Uber Catches a Lyft as Investors Force Reality Check

Chris Lange

Uber Technologies Inc. (NYSE: UBER) shares continued to take a loss on Monday after an underwhelming initial public offering (IPO) on Friday. Lyft Inc. (NASDAQ: LYFT) faced similar difficulties for its IPO, which occurred back in late March.

Uber originally priced its IPO at $45 per share, though it actually entered the market at $42. That was below the lower end of the expected price range of $44 to $50 Uber gave earlier this week, for its 180 million shares, with an overallotment option for an additional 27 million shares.

With this pricing, Uber had one of the largest IPOs in history. Even after suffering serious losses since coming public, Uber has a market cap of roughly $64 billion. Some of its founders and investors made hundreds of millions of dollars. The sums are so rich that a number of Uber drivers had a strike to protest their low pay.

The army of Uber drivers who are the foundation of the service has not done nearly as well as its investors and top management. A new study shows that their average hourly wages are only the equivalent of $9.21. That is less than what an entry-level worker at McDonald’s makes.

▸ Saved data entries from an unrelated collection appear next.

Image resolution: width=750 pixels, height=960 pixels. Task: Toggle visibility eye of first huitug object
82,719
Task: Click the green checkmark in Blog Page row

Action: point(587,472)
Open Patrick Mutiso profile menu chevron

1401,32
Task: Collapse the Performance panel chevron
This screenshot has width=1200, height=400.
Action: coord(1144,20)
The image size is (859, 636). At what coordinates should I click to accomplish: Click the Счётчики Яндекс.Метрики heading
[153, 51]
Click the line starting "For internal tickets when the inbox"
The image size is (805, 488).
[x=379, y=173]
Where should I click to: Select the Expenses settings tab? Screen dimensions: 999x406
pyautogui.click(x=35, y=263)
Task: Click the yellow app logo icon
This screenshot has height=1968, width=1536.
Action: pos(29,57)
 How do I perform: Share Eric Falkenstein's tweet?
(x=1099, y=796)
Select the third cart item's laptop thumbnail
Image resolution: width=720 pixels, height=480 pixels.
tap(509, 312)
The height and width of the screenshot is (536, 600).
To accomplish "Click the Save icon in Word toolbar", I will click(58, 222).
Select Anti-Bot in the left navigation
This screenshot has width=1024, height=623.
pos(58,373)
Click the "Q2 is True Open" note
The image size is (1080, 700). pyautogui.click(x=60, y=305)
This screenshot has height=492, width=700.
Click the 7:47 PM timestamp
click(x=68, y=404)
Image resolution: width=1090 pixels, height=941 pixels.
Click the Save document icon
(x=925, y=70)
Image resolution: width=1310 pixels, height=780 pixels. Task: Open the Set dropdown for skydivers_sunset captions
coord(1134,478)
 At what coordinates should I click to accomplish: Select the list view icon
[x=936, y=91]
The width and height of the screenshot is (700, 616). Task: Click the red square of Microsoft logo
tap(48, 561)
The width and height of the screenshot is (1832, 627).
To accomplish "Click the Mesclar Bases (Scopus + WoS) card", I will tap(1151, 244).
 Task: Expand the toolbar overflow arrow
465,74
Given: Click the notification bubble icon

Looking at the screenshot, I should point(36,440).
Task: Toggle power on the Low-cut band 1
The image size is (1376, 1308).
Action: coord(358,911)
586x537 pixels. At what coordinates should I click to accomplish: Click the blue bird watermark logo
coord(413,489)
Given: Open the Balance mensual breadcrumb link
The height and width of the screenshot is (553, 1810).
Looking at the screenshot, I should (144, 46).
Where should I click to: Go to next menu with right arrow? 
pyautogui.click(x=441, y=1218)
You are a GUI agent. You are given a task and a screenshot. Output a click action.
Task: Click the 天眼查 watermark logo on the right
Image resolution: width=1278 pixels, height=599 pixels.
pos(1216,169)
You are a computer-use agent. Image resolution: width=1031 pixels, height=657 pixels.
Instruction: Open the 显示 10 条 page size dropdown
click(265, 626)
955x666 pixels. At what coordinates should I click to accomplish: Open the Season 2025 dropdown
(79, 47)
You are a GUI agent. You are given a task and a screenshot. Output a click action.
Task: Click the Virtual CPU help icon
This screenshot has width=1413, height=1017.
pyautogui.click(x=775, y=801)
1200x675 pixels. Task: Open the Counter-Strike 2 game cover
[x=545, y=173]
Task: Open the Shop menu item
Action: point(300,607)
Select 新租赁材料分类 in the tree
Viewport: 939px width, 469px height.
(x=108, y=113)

Despite a weak IPO, Lyft’s quiet period recently has ended and many underwriters issued fairly positive calls on the ride-sharing firm. Perhaps Uber will see similar optimism when its quiet period ends. Until then, Uber will have to hope for the best.

Shares of Uber were last seen down about 7.5% at $38.44, in a post-IPO range of $37.17 to $45.00.

Lyft traded down about 5% at $48.58 a share. The post-IPO range is $47.38 to $88.60, and the consensus price target is $73.58.